Gli antiaggreganti sono medicinali basilari per chi soffre di cardiopatie. Essi mantengono il sangue fluido evitando la formazione di coaguli di sangue. Ma cosa fare quando si ha la necessita di sottoporsi ad un intervento e vi è rischio di emorragia?
Sono moltissimi, circa 150 mila, gli italiani che ogni anni vengono sottoposti all’intervento di angioplastica e quindi al collocamento di uno stent nell’arteria coronarica. Esso è una molletta di acciaio chirurgico rivestita di farmaci necessaria per tenere aperto il vaso sanguigno. Questo tipo di operazione fa sì che il paziente debba assumere, per tutta la sua vita dei farmaci antiaggreganti (di solito aspirina + uno specifico, N.d.R:) per evitare soprattutto il primo anno che si manifesti quella conosciuta come trombosi di stent, capace di indurre la chiusura dello stesso.
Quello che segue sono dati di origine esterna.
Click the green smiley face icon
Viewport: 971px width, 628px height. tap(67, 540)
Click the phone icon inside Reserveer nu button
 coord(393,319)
Ovviamente in questo caso la terapia antiaggregante è un medicinale salvavita ma porta con sé un effetto collaterale non irrilevante: il sanguinamento chirurgico. E questo può essere valido per una cura dentistica come per qualsiasi altri intervento più o meno invasivo. Teoricamente si potrebbe sospendere la terapia in modo temporaneo, ma così si vi sarebbero maggiori possibilità di formazione di un trombo e di infarto.
Cosa fare in questo caso? Affidarsi alle cure degli specialisti. Attualmente, infatti, esiste un protocollo terapeutico messo a punto dal GISE, la Società Italiana di cardiologia interventistica e dalle Società Scientifiche dei chirurghi e degli Anestesisti, creato appositamente per misurare la necessità di sospensione o prosecuzione della terapia antiaggregante in base al rischio di emorragia del malato e del tipo di intervento. Questa procedura è attiva dal 2011 ed ha consentito di creare un registro prospettico sul tema in uso sia nel nostro paese che negli Stati Uniti che è stato recentemente presentato presso l’ultimo Congresso nazionale GISE. Come spiega il professor Giuseppe Musumeci, Presidente di quest’ultimo:
Abbiamo pubblicato le conclusioni e i nostri suggerimenti pratici su riviste nazionali e internazionali, tra cui Eurointervention, la rivista della società europea di cardiologia interventistica. Ma non solo: applicando queste linee guida ad oltre mille pazienti cardiopatici gestiti durante l’intervento chirurgico abbiamo istituito un Registro prospettico i cui risultati sono stati presentati al Congresso europeo di cardiologia interventistica a Parigi.
Questo documento potrà rappresentare la base di una revisione formale del protocollo attuale per aggiornare le linee guida del rischio chirurgico in base ai nuovi dati relativi proprio all’uso delle terapie antiaggreganti.